#### EXTRACTED MATERIAL

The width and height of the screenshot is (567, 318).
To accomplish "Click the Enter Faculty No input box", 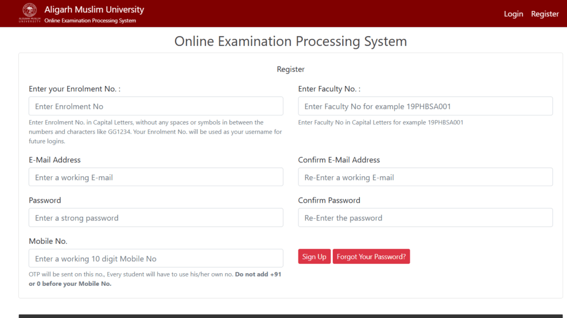I will (x=425, y=106).
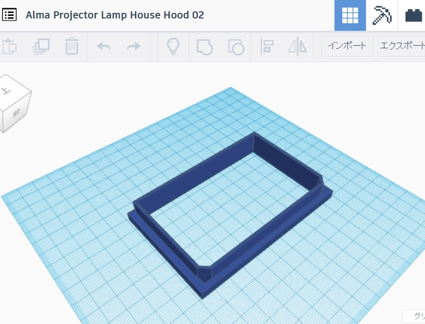The height and width of the screenshot is (324, 425).
Task: Group the selected shapes
Action: (x=205, y=46)
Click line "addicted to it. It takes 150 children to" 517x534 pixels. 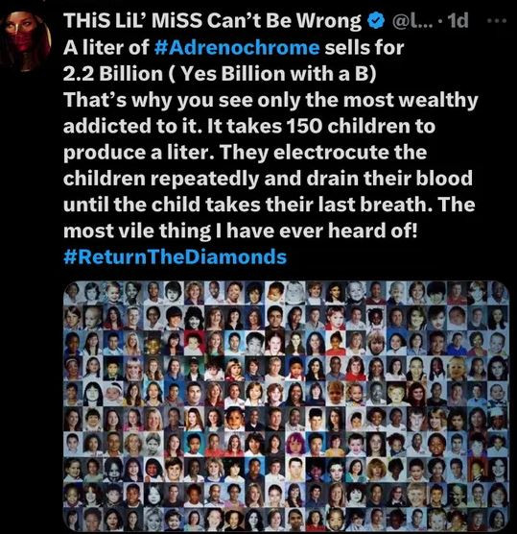coord(249,126)

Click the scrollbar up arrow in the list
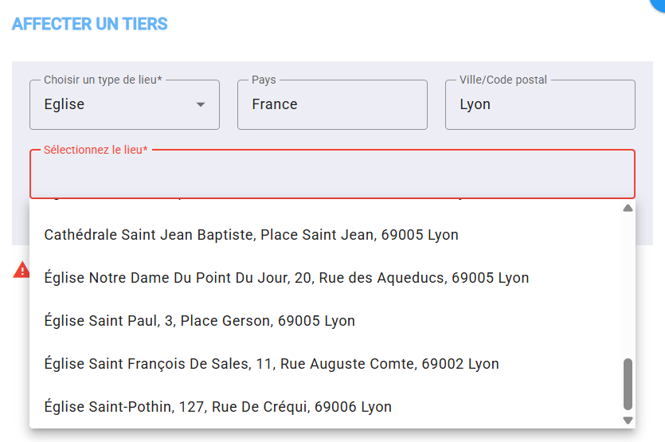[x=628, y=209]
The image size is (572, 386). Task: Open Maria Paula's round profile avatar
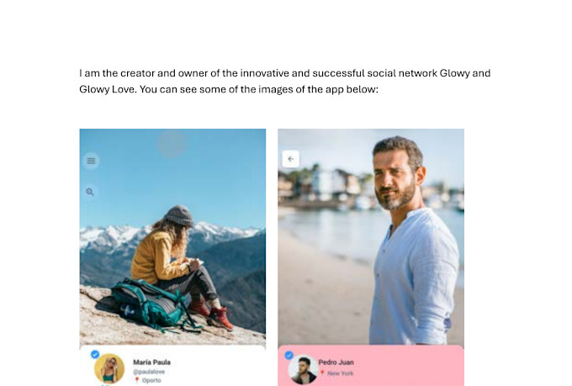click(109, 368)
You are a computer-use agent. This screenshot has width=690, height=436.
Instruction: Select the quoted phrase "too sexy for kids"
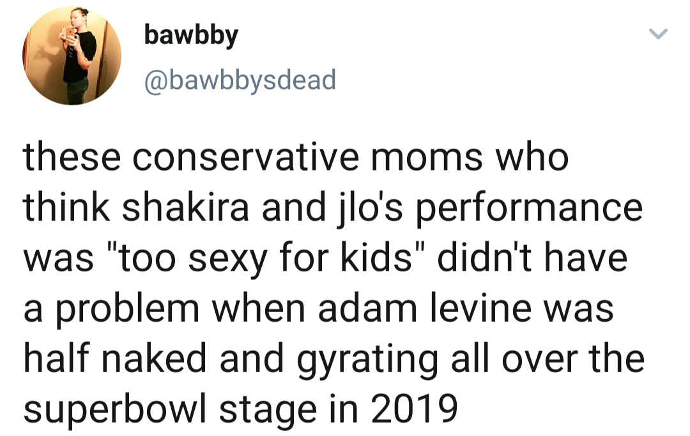pos(266,259)

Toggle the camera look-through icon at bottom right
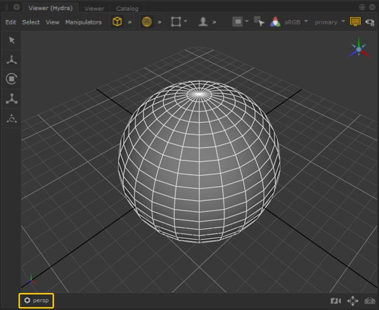336,301
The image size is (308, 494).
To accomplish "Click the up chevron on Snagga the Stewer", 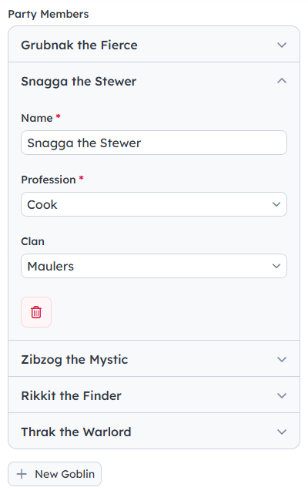I will coord(282,81).
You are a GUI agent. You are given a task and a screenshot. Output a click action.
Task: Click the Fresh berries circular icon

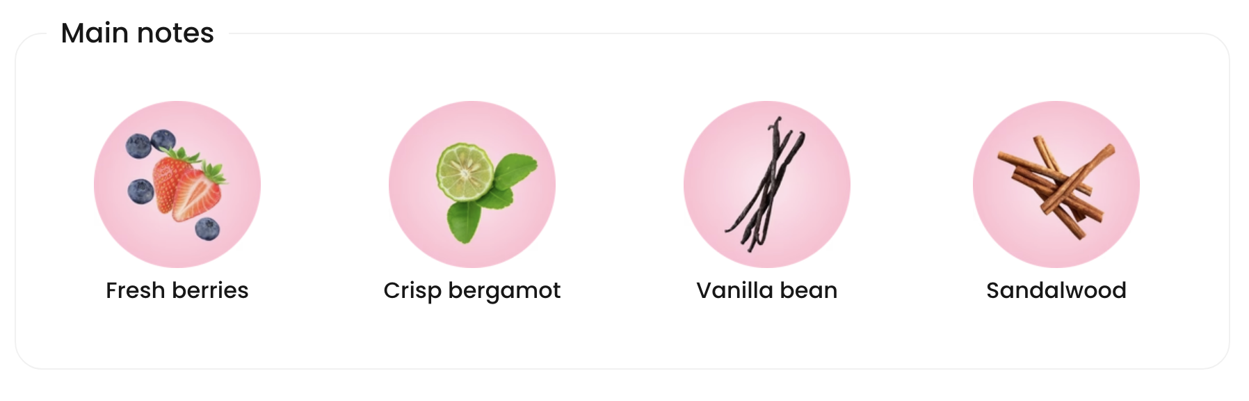click(x=177, y=184)
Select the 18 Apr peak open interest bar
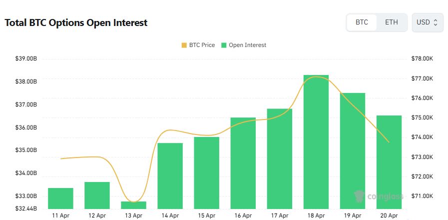This screenshot has height=220, width=448. pos(316,142)
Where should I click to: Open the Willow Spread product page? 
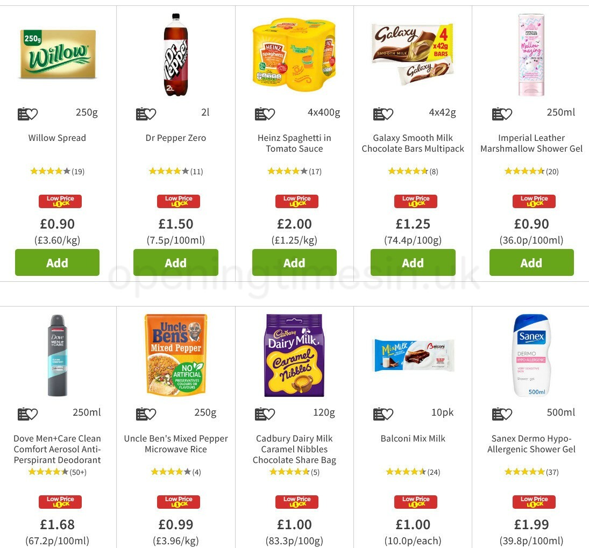57,138
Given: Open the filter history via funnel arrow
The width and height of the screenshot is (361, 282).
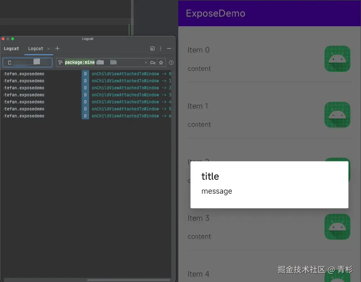Looking at the screenshot, I should pyautogui.click(x=63, y=63).
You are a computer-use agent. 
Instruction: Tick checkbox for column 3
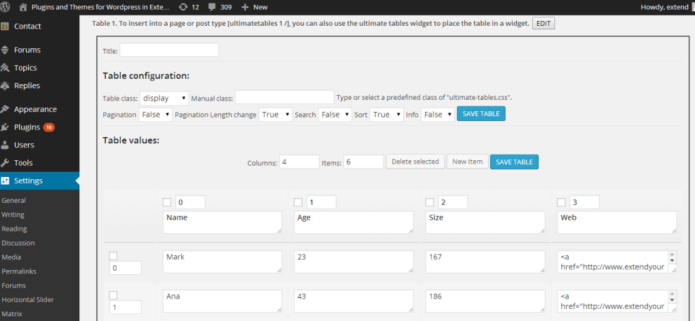point(561,202)
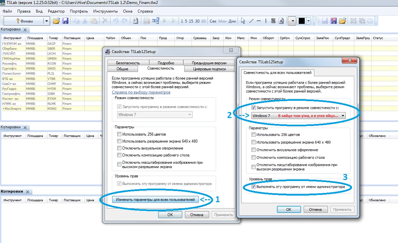Open the Портфель menu
The width and height of the screenshot is (398, 243).
79,11
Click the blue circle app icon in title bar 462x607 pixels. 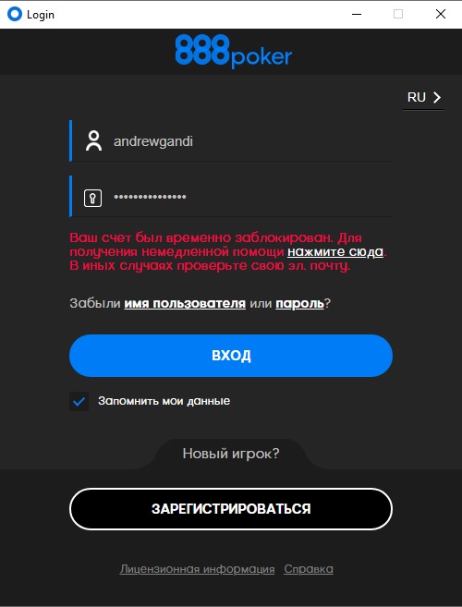click(x=15, y=15)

########

▶ EXERCISE
Using the listing above, repeat word for word each line from the one with "You are a GUI" down to the one with "Given: Open the", both included. Omit all pictures.

▶ FINISHED TASK
You are a GUI agent. You are given a task and a screenshot. Output a click action.
Task: Click the Fresh berries circular icon

click(x=177, y=184)
Select the 18 Apr peak open interest bar
This screenshot has height=220, width=448. pos(316,142)
Where should I click to: Open the Willow Spread product page? 
57,138
Given: Open the filter history via funnel arrow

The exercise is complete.